Friday, December 16, 2011

VICHYSSOISE (French leek and potato soup)

Although there is some debate about who invented this famous soup, the story goes that French Chef Louis Diat invented it while working at the Ritz-Carlton New York in 1917.

In 1950, Diat told the New Yorker magazine:

     "During the summer of 1917, when I was seven years at the Ritz, I thought about the soup with leeks and potatoes from my childhood that my mother and my grandmother would always make. I remembered how, in the summer, my older brother and I put cold milk in to cool it and how delicious it was. I decided to do something similar for patrons of the hotel Ritz. "

Traditionally, vichyssoise is served cold but many people find it enjoyable served hot as well as cold


2 large leeks, trimmed, chopped and washed 
2 T. butter 
7 small Charlotte potatoes, peeled and chopped, or equivalent non-waxy potato 
4 C. whole milk 
4 C. water 
1 carrot, whole 
1 stalk celery, 
finely chopped 2 bay leaves, 
2 sprigs thyme, or 1⁄2 t. dried 
1⁄2 C. fresh chopped chives and/or parsley 
Salt and pepper


Heat soup pot and melt butter, then add leeks, celery, bay leaf and thyme. 
Sweat covered over medium heat about 10 minutes without browning. 
Add carrot, chopped potatoes, and cook covered another 5 minutes. 
Add water, 2 t. salt and bring to simmer. 

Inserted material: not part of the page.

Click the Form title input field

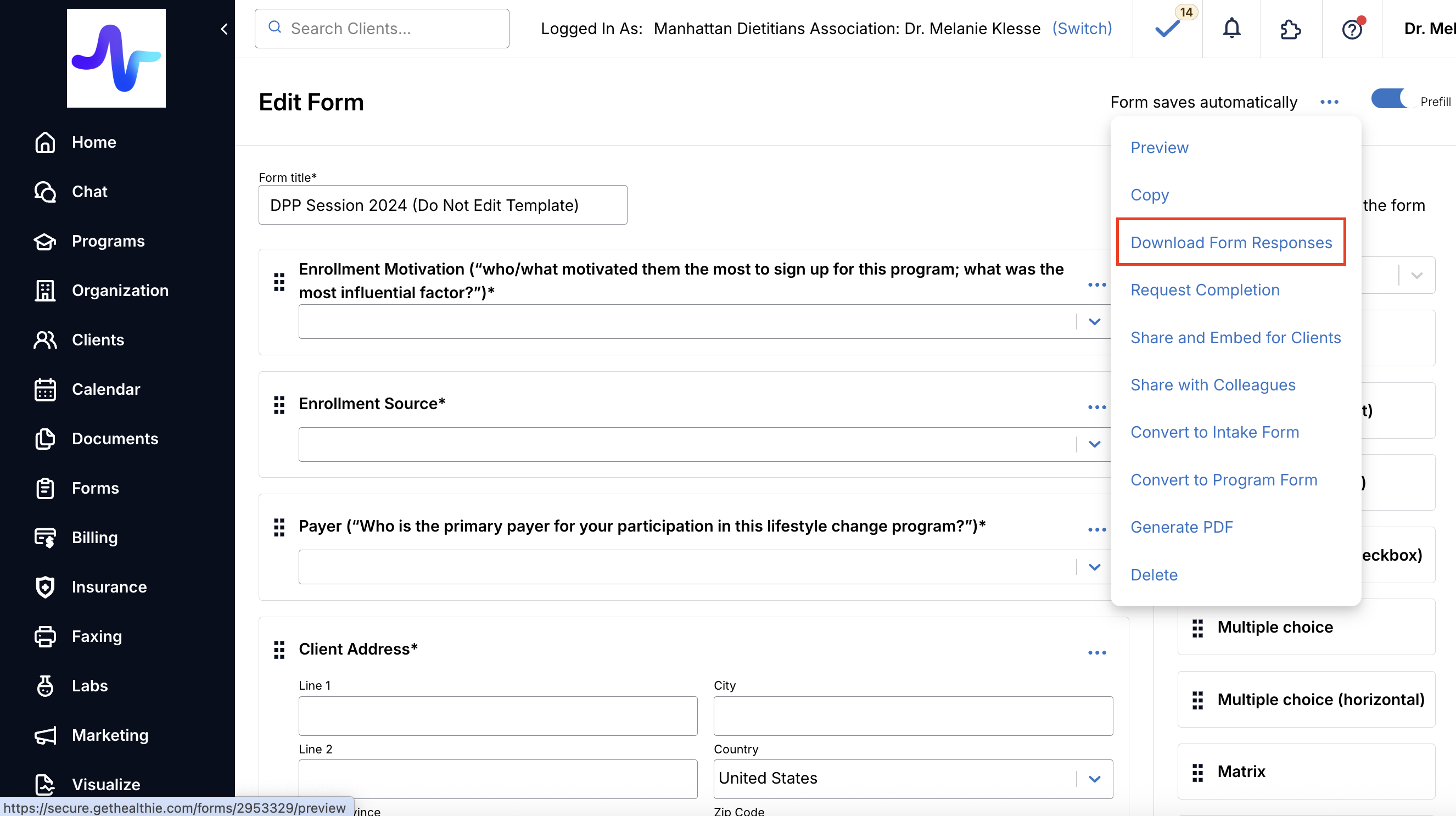[x=443, y=205]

Simmer lid on till vegetables are tender, about 20 minutes, then add milk and wait just till it returns to simmer. Remove carrot and bay leaf and purée with hand blender, or transfer to food processor to purée. 

Add more salt and pepper to taste, then fresh herbs just before serving. Adjust amounts of liquid to obtain the consistency of soup you prefer, either thicker or thinner. For a richer soup, replace some of the milk with cream.